Depuis qu’on la connaissait, elle portait le même costume, quels que fussent temps et époque de l’année : robe d’alpaga gris foncé à volants, palatine chaudron, ornée d’une ruche de satin, et capote à brides garnie d’un bouquet de violettes dont la pâleur allait grandissant de mois en mois.
Un parapluie immense et trois réticules de drap brodés de fleurs au canevas dont elle passait les cordons à son avant-bras complétaient l’équipage de Casi.
Elle était courtaude, très grasse, marchait avec difficulté, montrait, en un visage d’empereur romain à quadruple menton, des yeux fort rusés et un sourire tellement fixe, tellement toujours semblable à lui-même, qu’on l’eût supposé provoqué à perpétuité par quelque intervention chirurgicale qu’eût subie la vieille femme.
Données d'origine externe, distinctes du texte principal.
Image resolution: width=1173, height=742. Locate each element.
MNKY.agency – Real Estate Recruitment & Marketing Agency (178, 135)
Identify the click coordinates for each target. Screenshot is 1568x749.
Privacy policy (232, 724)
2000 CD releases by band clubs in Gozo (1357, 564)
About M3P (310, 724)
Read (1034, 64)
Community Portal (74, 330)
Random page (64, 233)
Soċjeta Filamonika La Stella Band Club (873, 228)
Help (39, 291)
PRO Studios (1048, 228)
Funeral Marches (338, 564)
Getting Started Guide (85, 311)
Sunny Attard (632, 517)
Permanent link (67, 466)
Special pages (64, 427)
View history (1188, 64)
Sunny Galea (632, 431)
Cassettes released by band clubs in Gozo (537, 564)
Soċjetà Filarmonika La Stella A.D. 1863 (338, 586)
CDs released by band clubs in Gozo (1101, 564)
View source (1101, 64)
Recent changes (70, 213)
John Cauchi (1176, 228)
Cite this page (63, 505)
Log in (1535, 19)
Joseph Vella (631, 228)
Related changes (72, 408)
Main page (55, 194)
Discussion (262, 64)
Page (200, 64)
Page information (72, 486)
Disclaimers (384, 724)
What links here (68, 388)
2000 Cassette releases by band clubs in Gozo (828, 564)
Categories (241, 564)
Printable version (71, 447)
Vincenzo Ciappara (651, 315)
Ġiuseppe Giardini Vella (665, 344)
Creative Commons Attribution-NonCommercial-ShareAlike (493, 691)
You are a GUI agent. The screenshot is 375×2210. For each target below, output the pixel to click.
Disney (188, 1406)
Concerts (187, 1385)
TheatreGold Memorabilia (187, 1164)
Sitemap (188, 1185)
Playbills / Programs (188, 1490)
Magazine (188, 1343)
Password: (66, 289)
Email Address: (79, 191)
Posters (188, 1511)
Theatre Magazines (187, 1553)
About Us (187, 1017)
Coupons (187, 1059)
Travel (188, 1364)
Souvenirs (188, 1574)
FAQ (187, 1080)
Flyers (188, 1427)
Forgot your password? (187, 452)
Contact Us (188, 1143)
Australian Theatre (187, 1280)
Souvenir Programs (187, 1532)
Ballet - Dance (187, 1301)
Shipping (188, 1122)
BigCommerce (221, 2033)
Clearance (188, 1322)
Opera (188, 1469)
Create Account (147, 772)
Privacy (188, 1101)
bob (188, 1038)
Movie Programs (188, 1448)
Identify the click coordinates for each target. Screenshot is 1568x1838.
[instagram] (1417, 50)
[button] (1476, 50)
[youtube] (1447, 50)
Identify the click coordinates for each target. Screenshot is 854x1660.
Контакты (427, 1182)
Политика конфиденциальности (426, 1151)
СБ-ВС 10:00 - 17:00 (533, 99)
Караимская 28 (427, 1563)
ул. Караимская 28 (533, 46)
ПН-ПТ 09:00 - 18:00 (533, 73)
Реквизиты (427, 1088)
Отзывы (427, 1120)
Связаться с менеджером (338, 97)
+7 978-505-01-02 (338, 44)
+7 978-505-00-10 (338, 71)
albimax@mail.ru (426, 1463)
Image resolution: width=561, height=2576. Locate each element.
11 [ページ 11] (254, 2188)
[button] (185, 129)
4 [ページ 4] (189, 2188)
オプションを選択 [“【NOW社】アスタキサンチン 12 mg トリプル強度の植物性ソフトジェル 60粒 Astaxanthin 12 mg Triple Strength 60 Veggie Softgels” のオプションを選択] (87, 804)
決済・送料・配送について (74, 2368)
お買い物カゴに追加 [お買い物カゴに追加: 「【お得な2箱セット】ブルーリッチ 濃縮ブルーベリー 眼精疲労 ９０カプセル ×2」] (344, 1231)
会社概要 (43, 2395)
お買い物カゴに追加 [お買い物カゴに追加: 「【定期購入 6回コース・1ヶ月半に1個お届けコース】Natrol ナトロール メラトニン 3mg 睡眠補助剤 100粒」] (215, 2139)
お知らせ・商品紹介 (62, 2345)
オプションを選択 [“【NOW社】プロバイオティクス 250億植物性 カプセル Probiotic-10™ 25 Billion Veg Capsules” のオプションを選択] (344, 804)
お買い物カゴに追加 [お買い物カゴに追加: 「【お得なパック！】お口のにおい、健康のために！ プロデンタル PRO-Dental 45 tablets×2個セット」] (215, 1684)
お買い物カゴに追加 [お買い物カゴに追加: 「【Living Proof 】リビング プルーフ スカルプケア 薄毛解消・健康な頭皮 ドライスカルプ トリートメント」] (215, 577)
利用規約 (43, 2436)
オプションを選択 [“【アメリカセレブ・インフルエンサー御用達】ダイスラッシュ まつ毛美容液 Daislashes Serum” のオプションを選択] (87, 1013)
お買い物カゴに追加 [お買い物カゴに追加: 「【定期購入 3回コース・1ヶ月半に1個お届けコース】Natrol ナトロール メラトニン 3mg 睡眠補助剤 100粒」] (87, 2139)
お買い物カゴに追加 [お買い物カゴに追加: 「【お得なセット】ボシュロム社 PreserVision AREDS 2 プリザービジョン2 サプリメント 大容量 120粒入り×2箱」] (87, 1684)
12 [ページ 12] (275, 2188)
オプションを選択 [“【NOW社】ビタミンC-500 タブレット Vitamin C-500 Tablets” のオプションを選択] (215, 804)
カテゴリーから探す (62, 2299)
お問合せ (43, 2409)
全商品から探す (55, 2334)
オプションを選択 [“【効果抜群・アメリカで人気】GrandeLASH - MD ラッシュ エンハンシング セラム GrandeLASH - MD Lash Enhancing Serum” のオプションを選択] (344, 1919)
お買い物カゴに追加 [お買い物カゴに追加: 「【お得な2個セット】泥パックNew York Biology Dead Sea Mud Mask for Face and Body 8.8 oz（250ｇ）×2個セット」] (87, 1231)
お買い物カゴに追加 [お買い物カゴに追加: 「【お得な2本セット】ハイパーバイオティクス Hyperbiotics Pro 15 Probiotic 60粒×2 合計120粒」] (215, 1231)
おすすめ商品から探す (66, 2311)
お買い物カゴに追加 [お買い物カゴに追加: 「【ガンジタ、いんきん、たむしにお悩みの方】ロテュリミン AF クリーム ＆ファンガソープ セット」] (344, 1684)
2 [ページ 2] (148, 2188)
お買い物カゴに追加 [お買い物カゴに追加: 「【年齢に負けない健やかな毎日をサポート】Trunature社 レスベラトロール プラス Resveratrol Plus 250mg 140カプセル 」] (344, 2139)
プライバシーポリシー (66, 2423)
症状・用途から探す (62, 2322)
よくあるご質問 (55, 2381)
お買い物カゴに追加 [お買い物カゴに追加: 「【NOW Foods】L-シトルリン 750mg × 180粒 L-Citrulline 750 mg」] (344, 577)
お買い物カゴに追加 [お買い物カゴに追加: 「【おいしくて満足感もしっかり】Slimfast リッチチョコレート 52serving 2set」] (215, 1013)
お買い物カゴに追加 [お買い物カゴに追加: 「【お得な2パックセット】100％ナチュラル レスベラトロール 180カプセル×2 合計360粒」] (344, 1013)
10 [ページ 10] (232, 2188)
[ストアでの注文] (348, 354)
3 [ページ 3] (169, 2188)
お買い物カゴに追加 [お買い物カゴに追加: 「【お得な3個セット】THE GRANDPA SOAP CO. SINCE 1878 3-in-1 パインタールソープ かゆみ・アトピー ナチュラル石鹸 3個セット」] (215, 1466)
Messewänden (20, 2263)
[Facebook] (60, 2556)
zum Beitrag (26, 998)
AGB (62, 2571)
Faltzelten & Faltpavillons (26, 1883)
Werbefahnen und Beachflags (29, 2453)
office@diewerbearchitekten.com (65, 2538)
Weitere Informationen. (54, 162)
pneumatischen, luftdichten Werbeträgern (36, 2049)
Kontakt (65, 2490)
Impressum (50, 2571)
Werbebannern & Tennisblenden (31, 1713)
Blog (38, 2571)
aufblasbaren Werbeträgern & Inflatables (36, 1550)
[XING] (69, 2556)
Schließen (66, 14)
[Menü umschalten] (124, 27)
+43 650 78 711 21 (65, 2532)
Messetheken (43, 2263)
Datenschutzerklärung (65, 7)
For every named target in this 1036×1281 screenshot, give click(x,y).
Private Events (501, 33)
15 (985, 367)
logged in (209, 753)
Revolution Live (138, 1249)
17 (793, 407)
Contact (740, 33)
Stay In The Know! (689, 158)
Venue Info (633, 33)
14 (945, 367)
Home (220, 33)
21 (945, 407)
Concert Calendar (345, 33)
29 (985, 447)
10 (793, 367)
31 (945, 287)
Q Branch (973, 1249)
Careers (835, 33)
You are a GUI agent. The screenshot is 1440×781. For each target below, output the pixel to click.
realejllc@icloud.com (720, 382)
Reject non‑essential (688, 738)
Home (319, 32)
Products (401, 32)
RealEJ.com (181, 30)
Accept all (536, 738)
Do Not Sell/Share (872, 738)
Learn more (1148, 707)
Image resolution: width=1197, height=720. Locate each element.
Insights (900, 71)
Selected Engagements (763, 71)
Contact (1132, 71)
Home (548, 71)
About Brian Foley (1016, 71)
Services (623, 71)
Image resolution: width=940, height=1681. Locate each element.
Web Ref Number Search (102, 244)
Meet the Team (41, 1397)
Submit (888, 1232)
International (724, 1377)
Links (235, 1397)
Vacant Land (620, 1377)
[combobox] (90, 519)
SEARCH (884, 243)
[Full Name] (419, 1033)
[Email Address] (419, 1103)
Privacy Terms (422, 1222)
— Ah ! mes belles !… s’écriait-elle haletante dès le seuil franchi, j’ai bien cru que je ne vous reverrais jamais. Figurez-vous que j’ai été malade à en mourir !… C’est mon asthme qui est cause de ça… Enfin, n’en parlons plus… Et vous ? Toujours jolies à ce que je vois ! Ah ! la jeunesse !…
Ces dames s’empressaient.
— Vous prenez quelque chose, Casi ?
Elle se défendait mollement.
— Un petit verre ?
Casi se laissait tenter.
— Allons ! C’est bien pour ne pas vous refuser, pour qu’il ne soit point dit que je vous ai fait un affront. Mais pas d’alcool. Parce que, vous savez, l’alcool, c’est la mort des personnes, surtout quand elles commencent, comme c’est mon cas, à être sur l’âge.